When out running this morning (arms suitably achy from earlier kitchen activity), I wondered if there was something I could do to improve my arm tone when running.

There is a very obvious solution that I was surprised I hadn’t thought of before which is to run with wrist weights. I’ve always been slightly intimidated or embarrassed seeing anybody out running with them, but who am I to judge? Their upper arms are, after all, in way better nick than mine. And it is a very obvious time-savvy solution to incorporate arm strengthening into our already decent running routines.

Yes, it does involve spending some money, but it won’t set you back nearly as much as a pair of dumbells or a kettlebell, which may all end up just taking up space and gathering dust.
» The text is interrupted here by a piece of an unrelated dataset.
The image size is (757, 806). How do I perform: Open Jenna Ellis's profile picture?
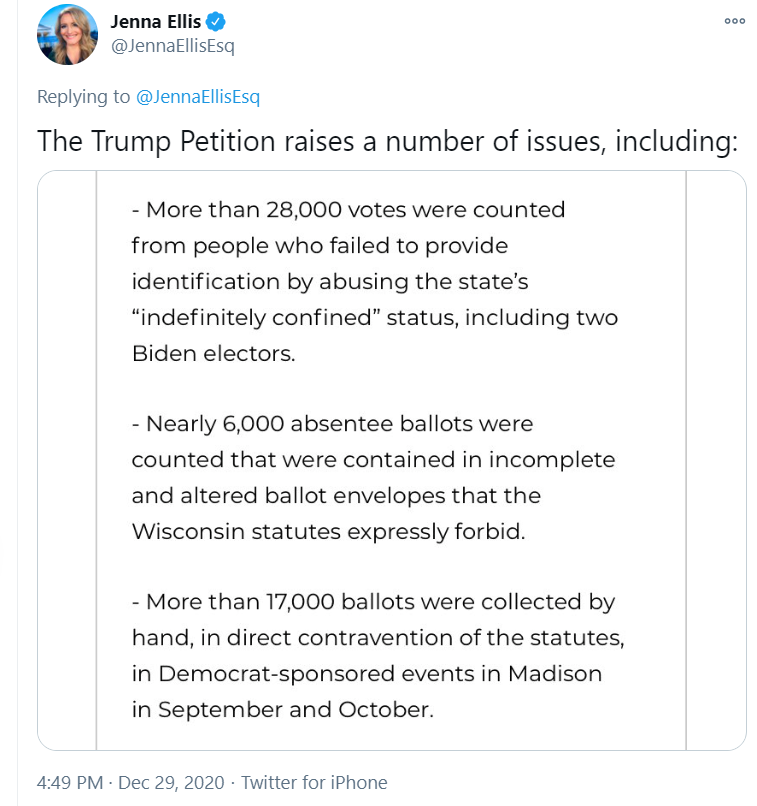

We won’t even mention a gym membership.

I suspect my wrist running weights will become something I routinely strap on when I put on my trainers to go running. You can order a pair easily on Amazon. I just have and spent less than €10. The weights are made of durable fabric and can be filled with sand, gel or steel shot. Putting the weights on is easy, just wrap them around your wrists and secure them with the Velcro closure or buckle. Some come as gloves, others look like donuts, some have pockets for adding additional weight bars.

However you choose to wear yours, the idea is to pump your arms as you would on a normal run, consciously engaging those upper arm muscles.

The added weight (3lbs max please) will make the run that much harder work, so our hearts will beat faster (up to 10 beats per minute) which in turn means greater calorie burn (up to 15 per cent more according to the American Council on Exercise). What a great way to intensify our runs.

The Grit Doctor says:

Talk about getting more bang for my running buck. Thanks BingoLady, Christmas is coming early for me.